Toasted bread, juicy ripe summer tomatoes; thinly sliced onion, fresh basil leaves dressed in olive oil and vinegar, with dollops of ricotta.

Ingredients

  • 1 Baton, or small Baguette, torn into bite size pieces
  • 3 Large Ripe Tomatoes, cut into large-ish bite size pieces
  • 1 cup Yellow Cherry Tomatoes, halved
  • 1/2 Yellow, Red or White Onion, sliced thin
  • 2 tbsp. Extra Virgin Olive Oil (plus more for drizzling on bread and over ricotta)
  • 3 tbsp.
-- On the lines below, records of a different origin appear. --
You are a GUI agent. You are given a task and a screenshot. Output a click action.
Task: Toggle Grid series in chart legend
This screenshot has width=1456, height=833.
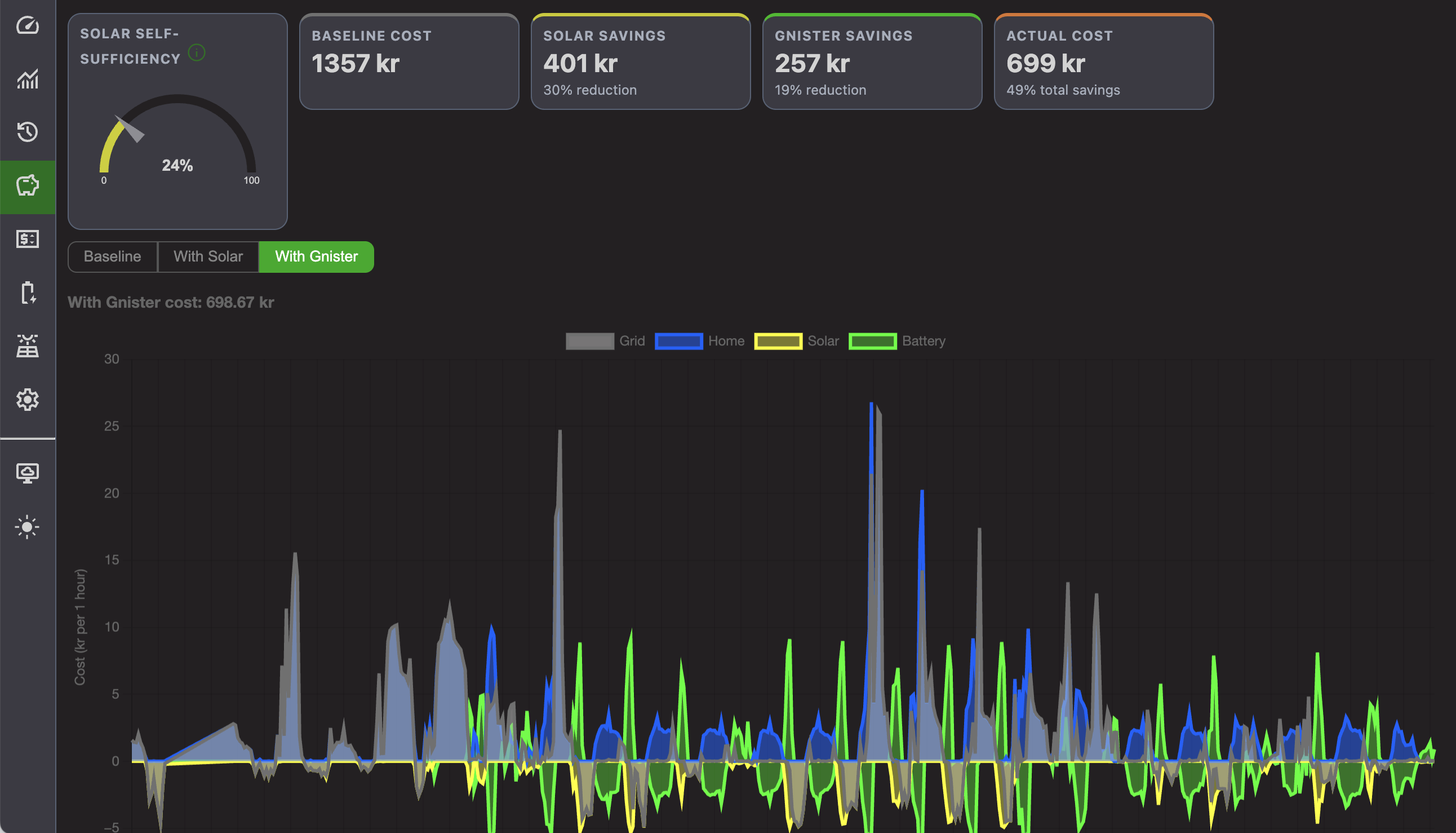(x=605, y=341)
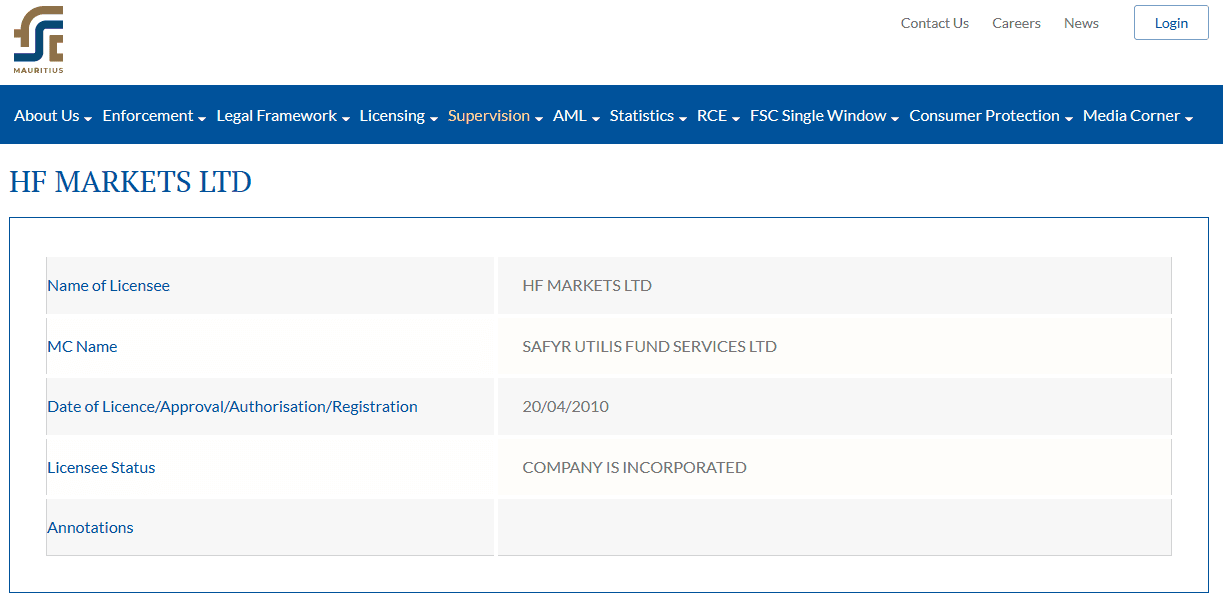
Task: Open the Statistics menu item
Action: pyautogui.click(x=648, y=116)
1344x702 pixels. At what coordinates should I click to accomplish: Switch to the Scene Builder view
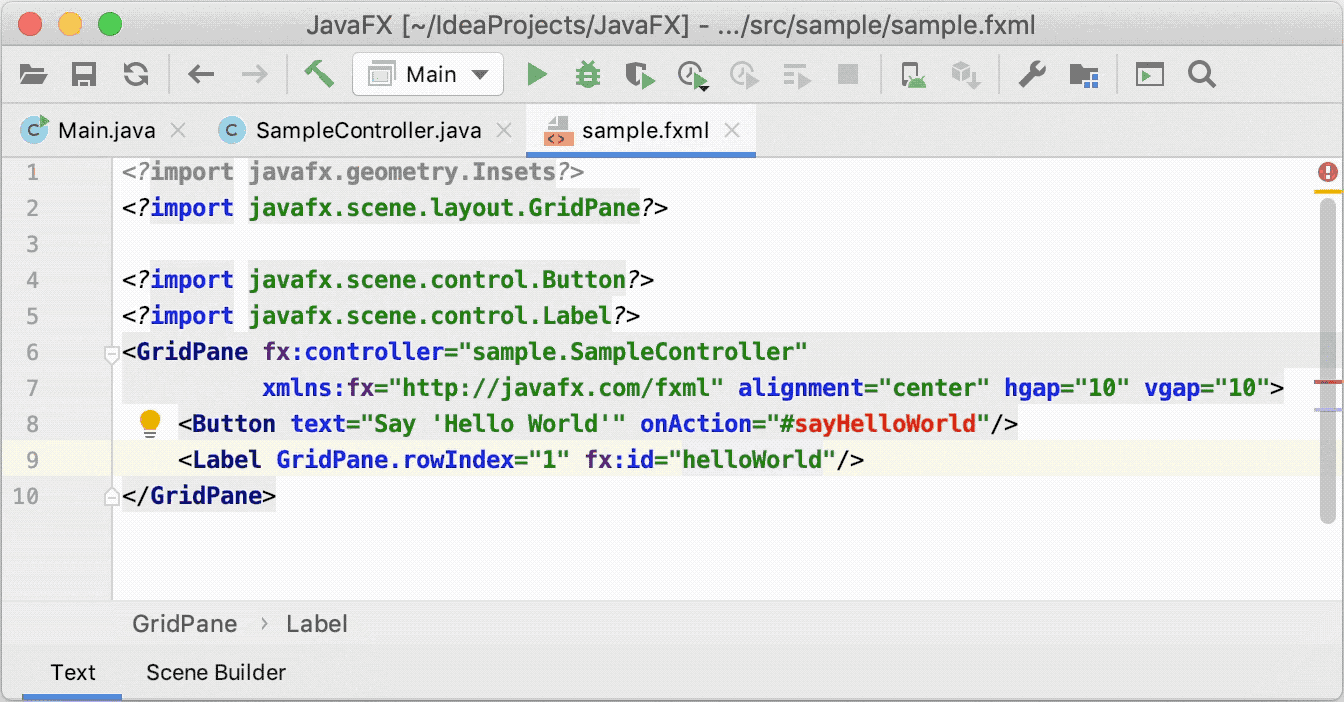pos(216,672)
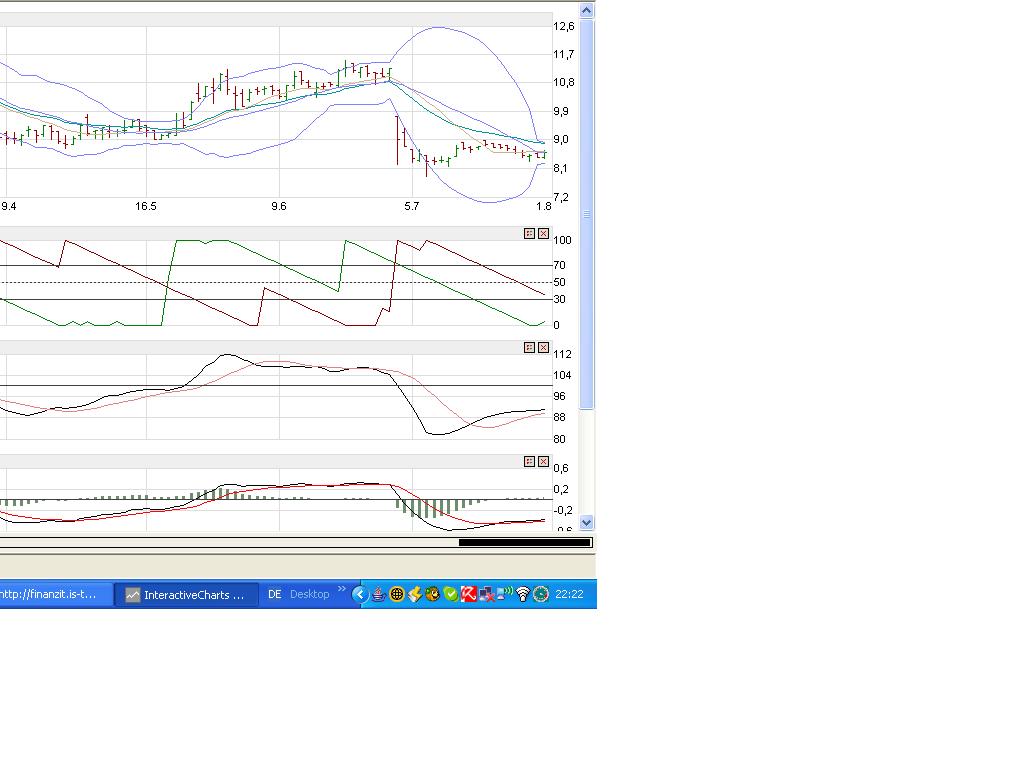Screen dimensions: 1024x768
Task: Click the vertical scrollbar thumb
Action: (x=587, y=214)
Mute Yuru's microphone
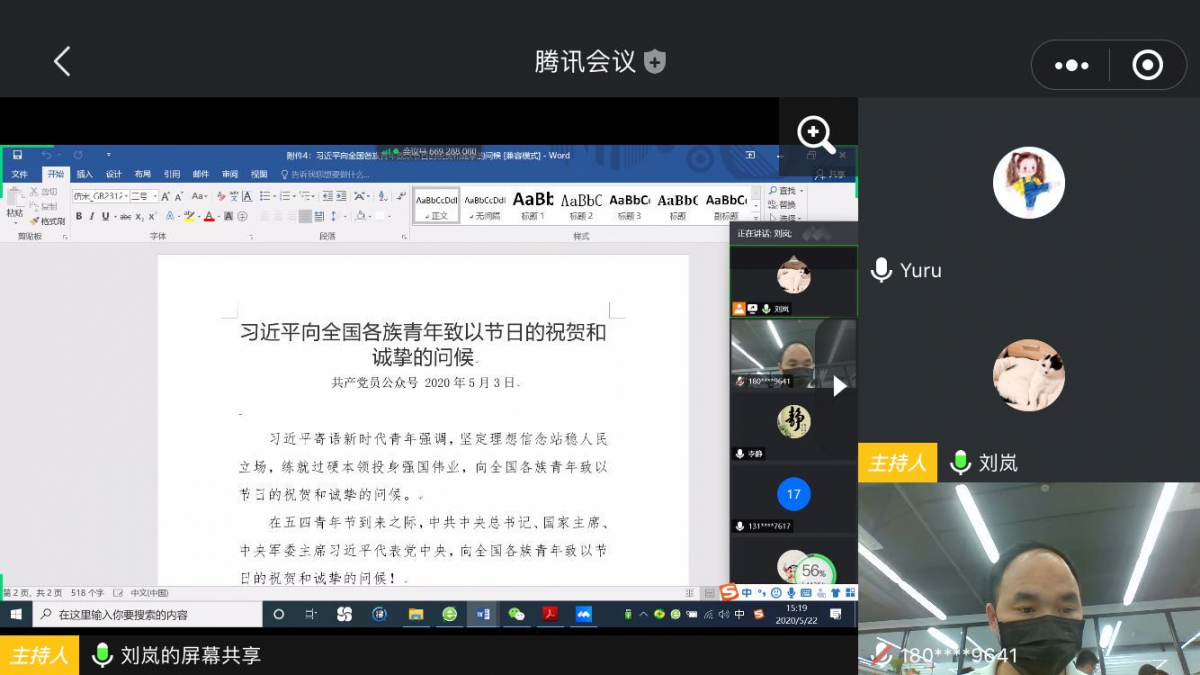The width and height of the screenshot is (1200, 675). [x=881, y=269]
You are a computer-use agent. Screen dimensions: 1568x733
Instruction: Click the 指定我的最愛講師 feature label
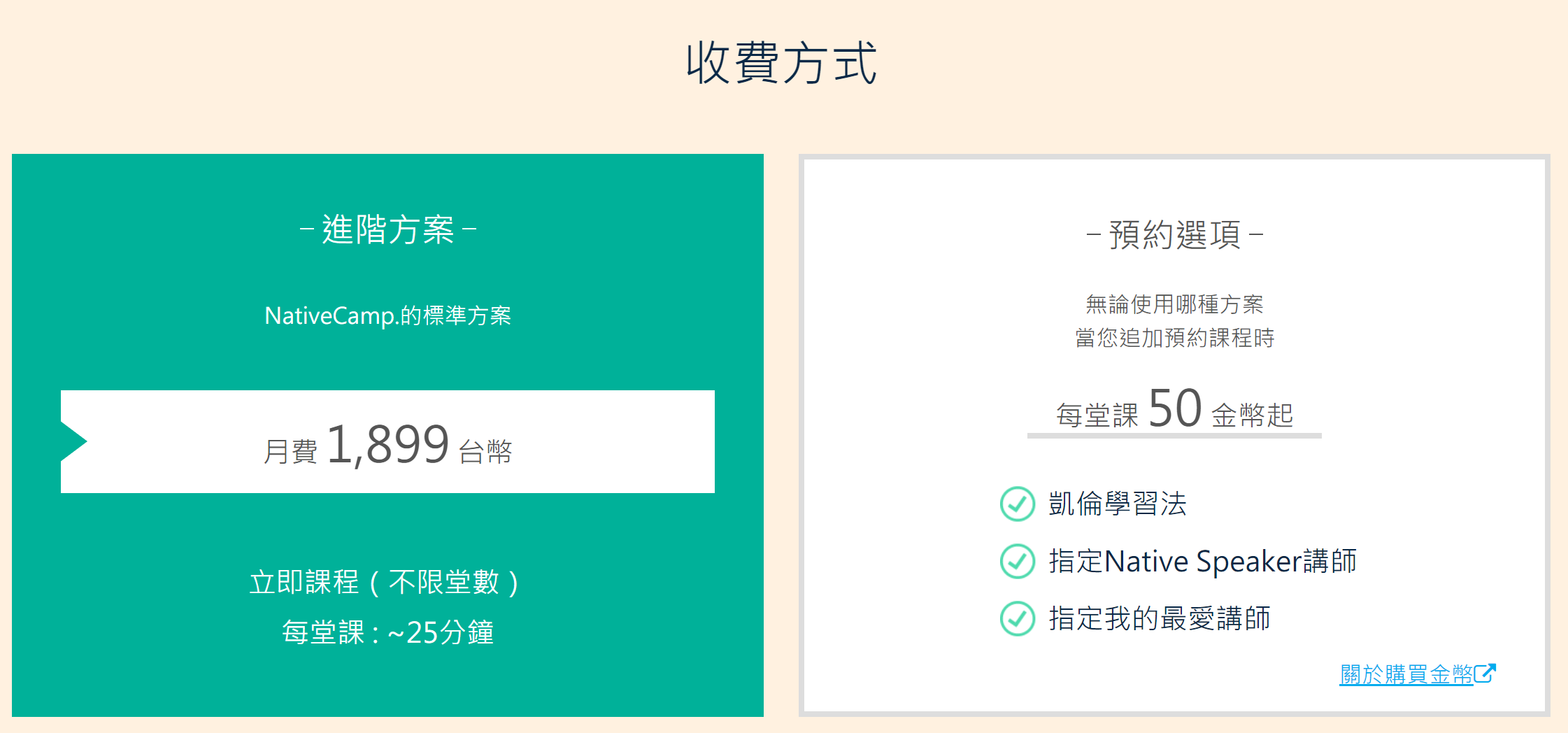click(1160, 618)
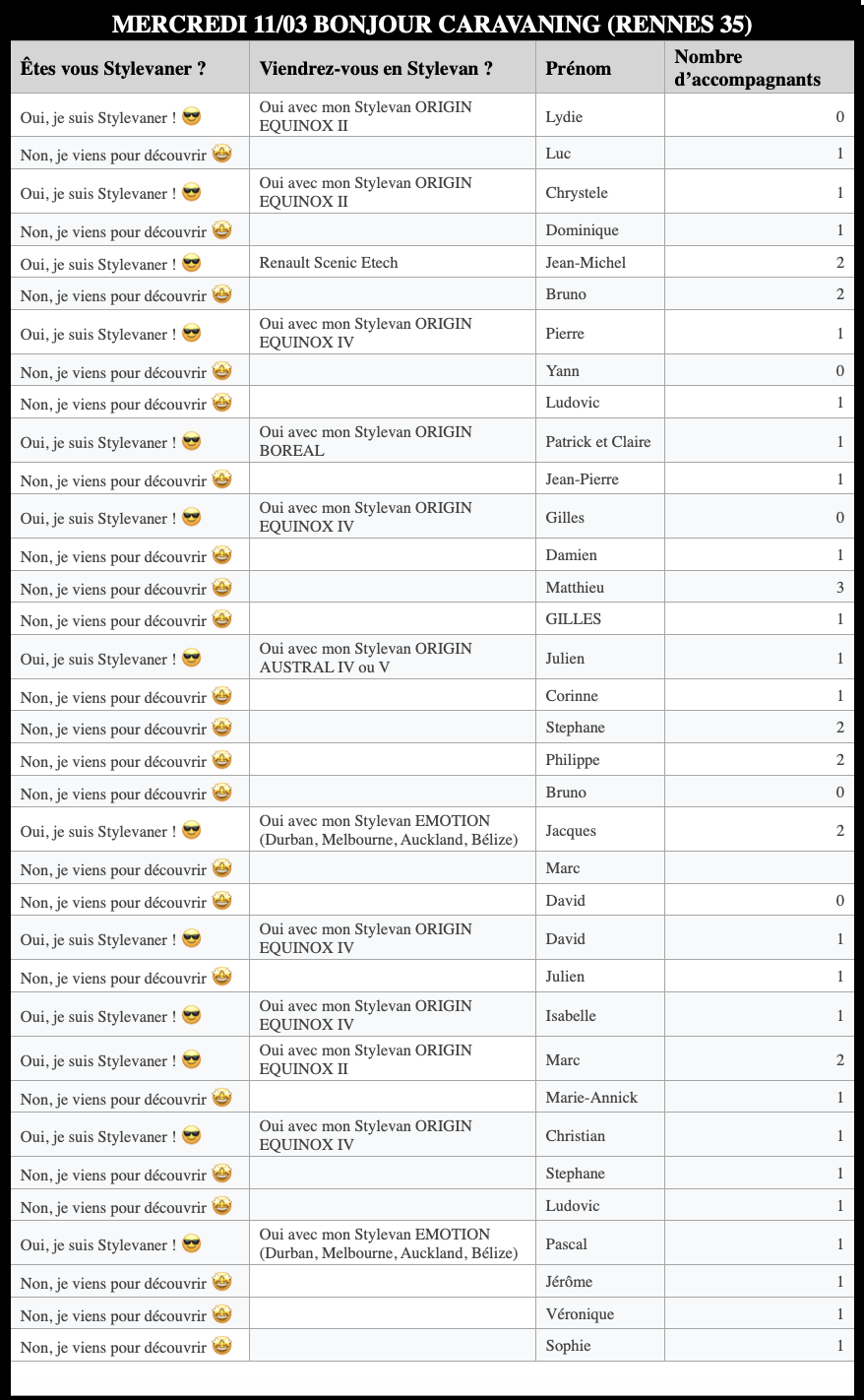
Task: Select the "Nombre d'accompagnants" column header
Action: (748, 68)
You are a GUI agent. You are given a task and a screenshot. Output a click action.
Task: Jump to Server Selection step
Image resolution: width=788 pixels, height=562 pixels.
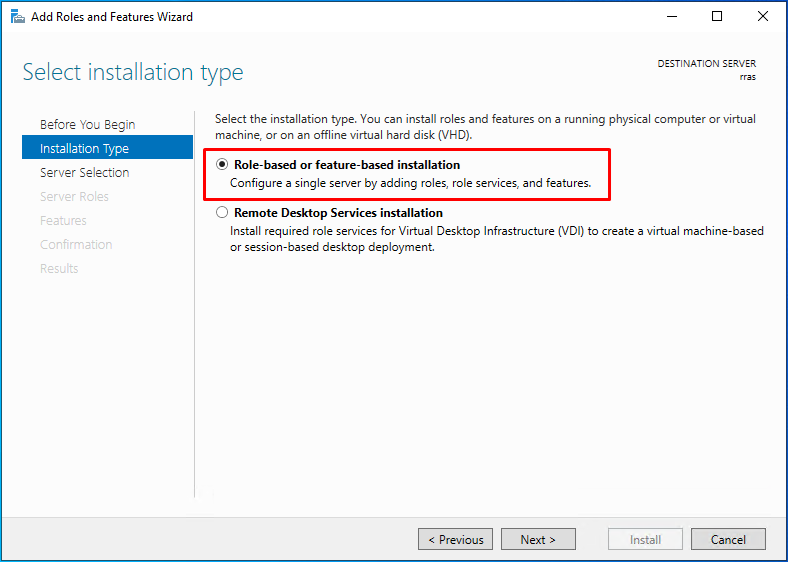[84, 172]
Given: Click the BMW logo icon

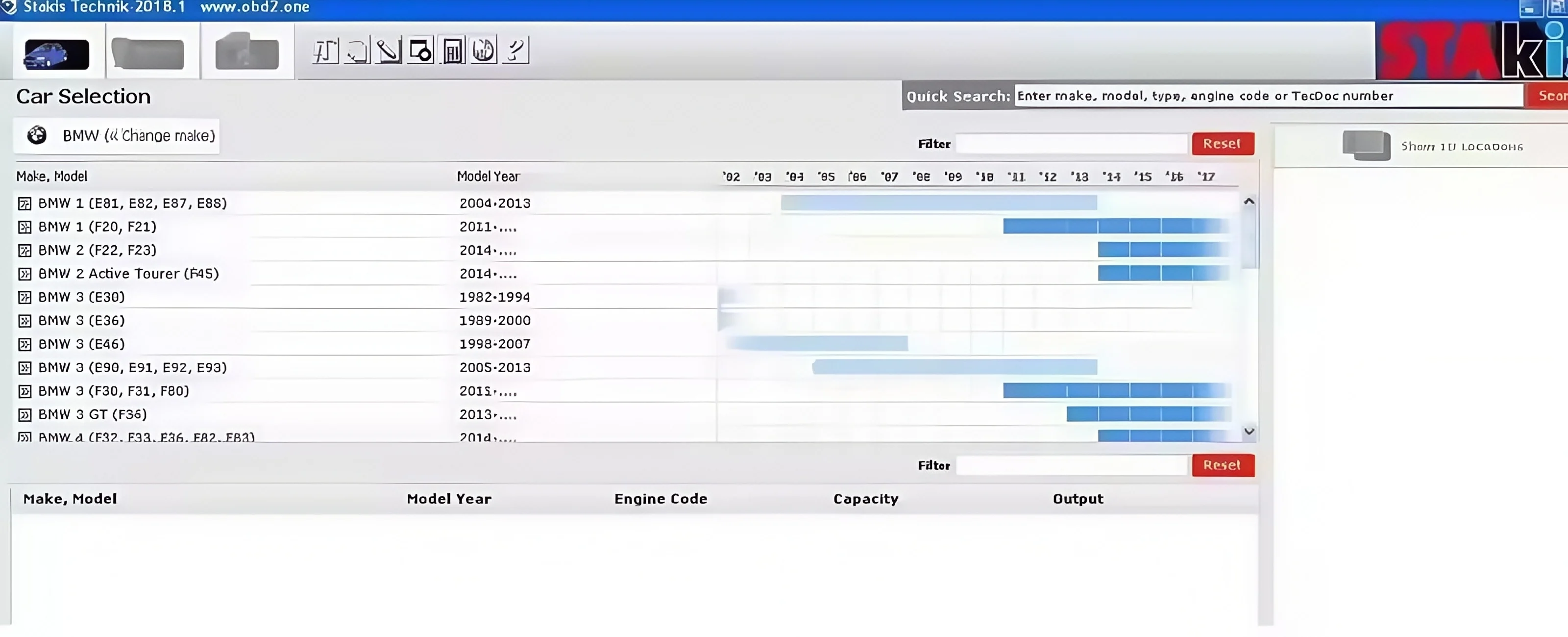Looking at the screenshot, I should click(x=37, y=135).
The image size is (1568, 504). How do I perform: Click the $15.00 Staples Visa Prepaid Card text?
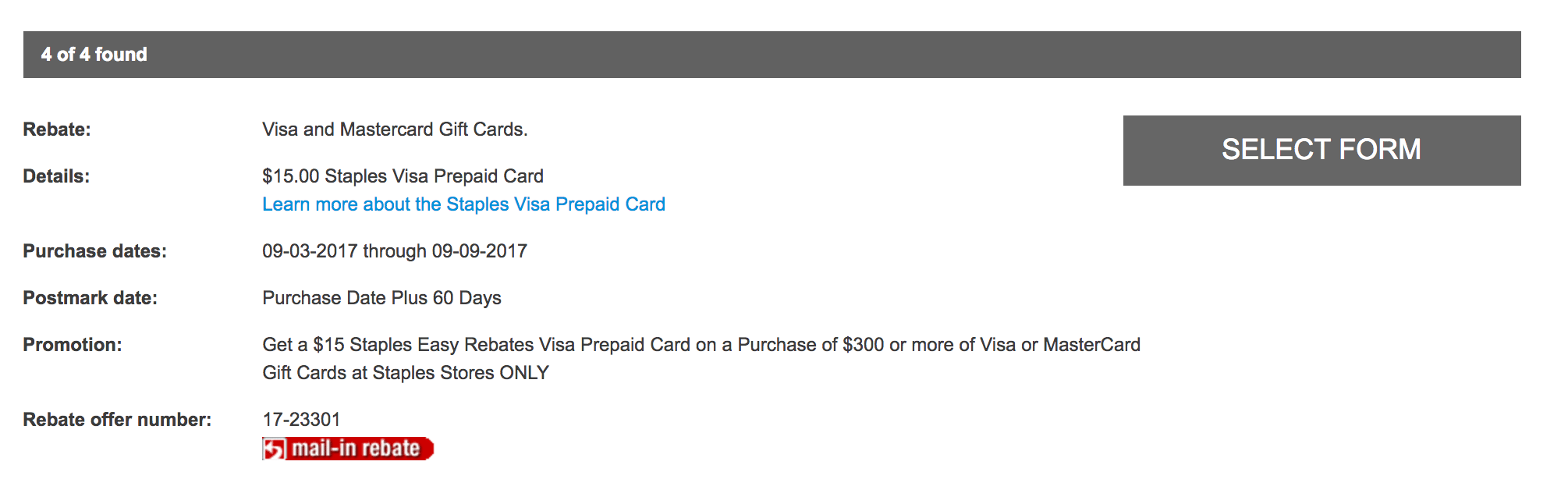coord(403,176)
Red Wine Vinegar
  • Coarse Salt and Fresh Cracked Black Pepper, to taste
  • Several Fresh Basil Leaves, torn into smaller pieces
  • Ricotta Cheese

Instructions

1

Preheat oven to 375 degrees.

2

Spread torn baton pieces on a rimmed sheet pan and drizzle with olive oil. Bake for 17-20 minutes, until the bread pieces are golden and toasted.

3

Meanwhile, combine tomatoes and onion slices in a large mixing bowl. Add 2 tablespoons olive oil and the red wine vinegar, toss to combine. Season with salt and pepper.

4

Add toasted bread to the mixing bowl and toss to combine and coat the bread pieces in the dressing.

5

Let sit for 10-15 minutes and just before serving, add the basil leaves and toss to incorporate the basil into the salad.

6

Serve individual portions of the salad in wide shallow bowls and top with 5 small dollops of ricotta cheese. Drizzle olive oil over salad and ricotta, sprinkle with more salt and pepper.